Neighbouring areas (from north clockwise): Thung Phra and Huai Yang in its district, Nong Phon Ngam in Kaset Sombun, and Nam Nao in Phetchabun Province.

Most of the area is mountainous and a small hillside plain.

Demography
Total population of 6,147 people (3,056 men, 3,091 women) in 2,098 households.

Economy
Thung Luilai residents are mainly engaged in agriculture. A small percentage of them are employed.

Administration
The sub-district is governed by the Subdistrict-Municipality Thung Luilai (เทศบาลตำบลทุ่งลุยลาย).

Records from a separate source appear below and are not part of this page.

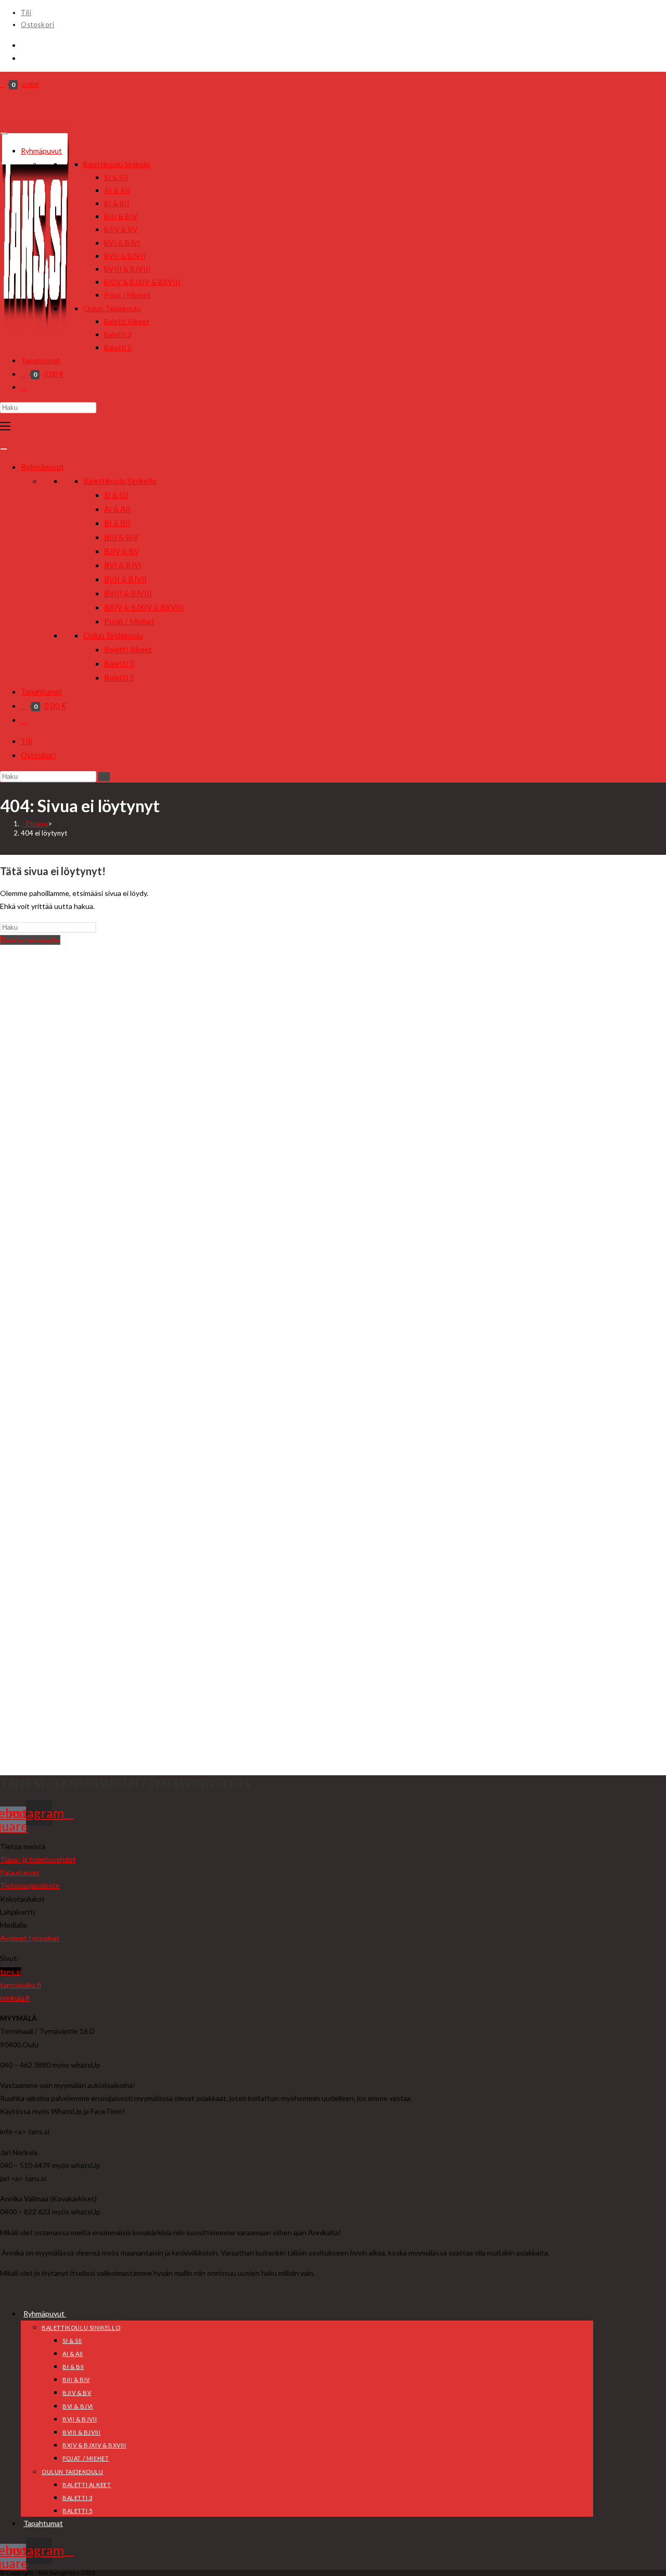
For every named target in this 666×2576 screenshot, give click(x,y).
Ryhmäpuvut (41, 150)
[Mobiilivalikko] (5, 426)
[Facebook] (24, 45)
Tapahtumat (40, 360)
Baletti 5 (118, 347)
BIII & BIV (120, 216)
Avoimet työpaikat (29, 1937)
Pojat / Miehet (127, 294)
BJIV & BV (121, 229)
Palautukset (20, 1872)
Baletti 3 (118, 334)
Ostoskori (37, 24)
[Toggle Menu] (3, 133)
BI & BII (117, 203)
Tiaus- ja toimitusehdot (38, 1859)
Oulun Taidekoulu (111, 308)
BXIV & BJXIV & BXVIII (142, 281)
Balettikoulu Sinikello (117, 164)
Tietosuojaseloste (30, 1885)
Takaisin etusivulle (30, 939)
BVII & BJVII (125, 255)
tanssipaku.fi (20, 1984)
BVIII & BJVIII (127, 268)
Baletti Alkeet (126, 321)
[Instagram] (24, 58)
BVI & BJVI (122, 242)
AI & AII (117, 190)
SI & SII (116, 177)
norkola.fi (15, 1997)
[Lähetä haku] (104, 776)
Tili (26, 12)
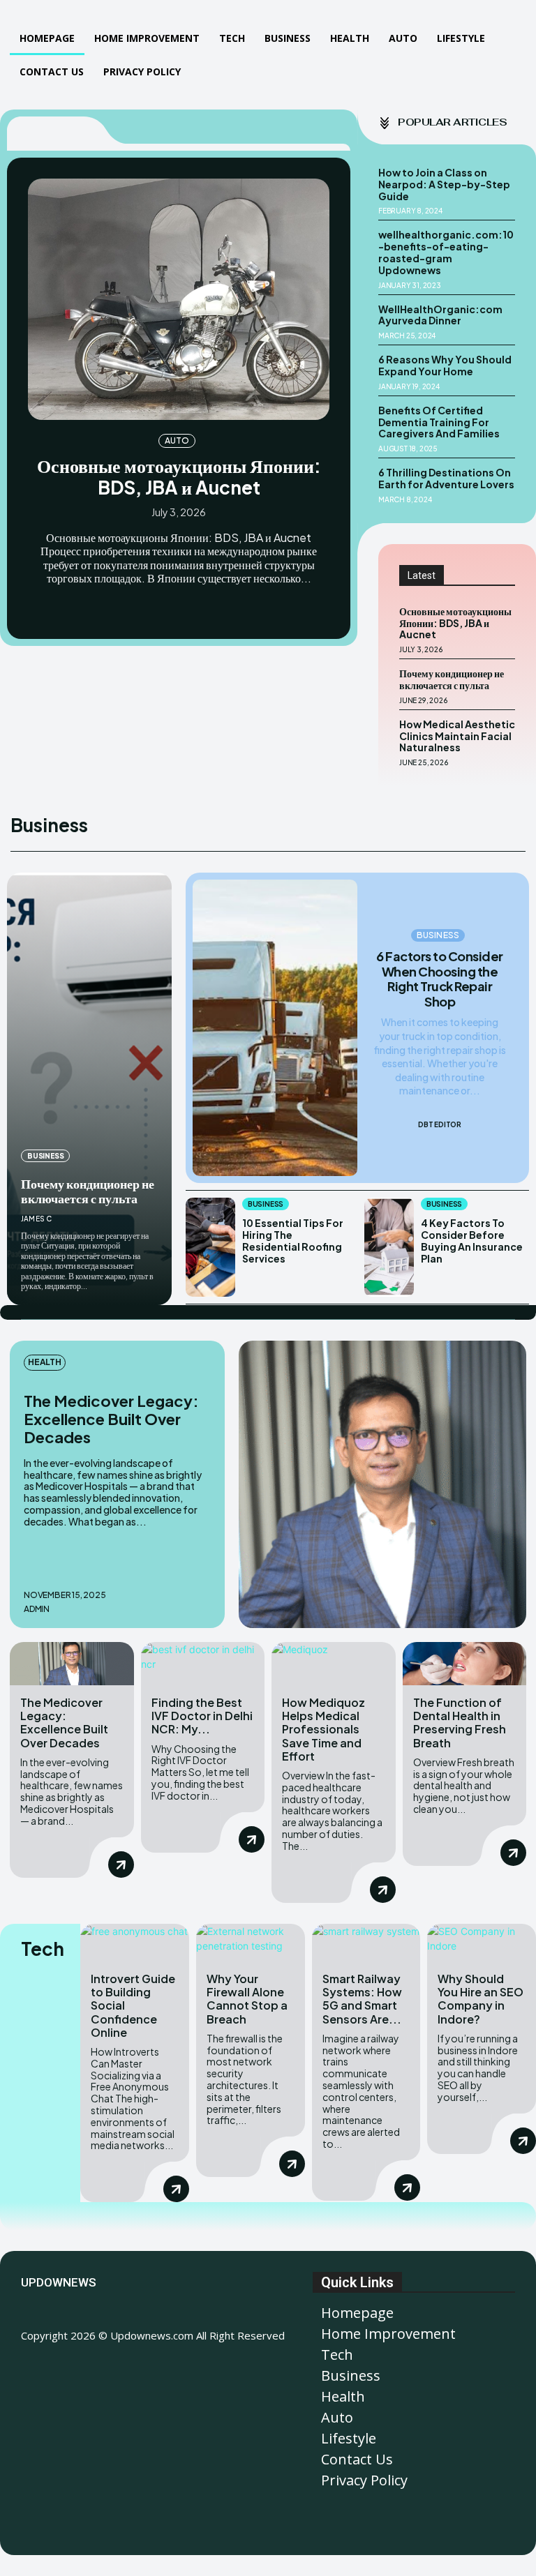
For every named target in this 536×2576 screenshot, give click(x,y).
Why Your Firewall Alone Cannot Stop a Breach (247, 1998)
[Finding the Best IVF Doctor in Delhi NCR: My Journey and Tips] (203, 1663)
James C (36, 1218)
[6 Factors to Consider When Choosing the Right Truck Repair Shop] (275, 1028)
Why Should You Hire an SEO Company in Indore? (480, 1998)
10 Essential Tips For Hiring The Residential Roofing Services (292, 1240)
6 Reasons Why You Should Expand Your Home (445, 365)
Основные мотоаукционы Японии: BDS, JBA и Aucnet (179, 476)
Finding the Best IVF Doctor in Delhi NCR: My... (202, 1715)
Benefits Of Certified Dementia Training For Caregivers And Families (439, 422)
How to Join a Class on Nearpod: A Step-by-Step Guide (444, 184)
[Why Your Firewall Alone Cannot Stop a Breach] (250, 1942)
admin (37, 1609)
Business (45, 1156)
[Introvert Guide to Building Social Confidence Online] (134, 1942)
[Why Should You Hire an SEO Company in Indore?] (481, 1942)
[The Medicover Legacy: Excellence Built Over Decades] (382, 1484)
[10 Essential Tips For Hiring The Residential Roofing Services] (210, 1247)
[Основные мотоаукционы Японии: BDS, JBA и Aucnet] (178, 299)
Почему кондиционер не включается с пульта (451, 679)
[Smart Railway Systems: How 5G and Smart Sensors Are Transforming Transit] (366, 1942)
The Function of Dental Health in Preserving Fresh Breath (459, 1722)
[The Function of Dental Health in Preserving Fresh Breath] (465, 1663)
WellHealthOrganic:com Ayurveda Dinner (440, 315)
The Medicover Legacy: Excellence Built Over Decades (111, 1419)
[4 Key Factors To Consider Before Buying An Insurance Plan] (389, 1247)
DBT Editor (439, 1124)
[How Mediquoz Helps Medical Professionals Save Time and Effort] (333, 1663)
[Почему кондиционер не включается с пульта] (89, 1089)
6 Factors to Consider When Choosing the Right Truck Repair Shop (439, 978)
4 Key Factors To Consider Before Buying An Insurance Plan (472, 1240)
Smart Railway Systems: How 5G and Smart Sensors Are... (362, 1998)
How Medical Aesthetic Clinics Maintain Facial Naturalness (457, 736)
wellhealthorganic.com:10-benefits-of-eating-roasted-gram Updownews (446, 252)
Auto (176, 440)
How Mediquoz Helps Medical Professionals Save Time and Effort (323, 1729)
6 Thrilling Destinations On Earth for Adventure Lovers (446, 478)
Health (44, 1362)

The area also consists of seven administrative villages (muban).

Places
Wat Thung Luilai Temple
Chulabhorn Dam, also known as Nam Phrom Dam
Phu Khiao Wildlife Sanctuary

In Pop Culture
Thung Luilai is the setting of a dance luk thung (country music) song, titled 'Kid Teung Thung Luilai' (คิดถึงทุ่งลุยลาย, "missing Thung Luilai"). It was sung by many performers, including Yui Yatyer and Tai Orathai, but the original belongs to Yenjit Porntawi since the 1980s.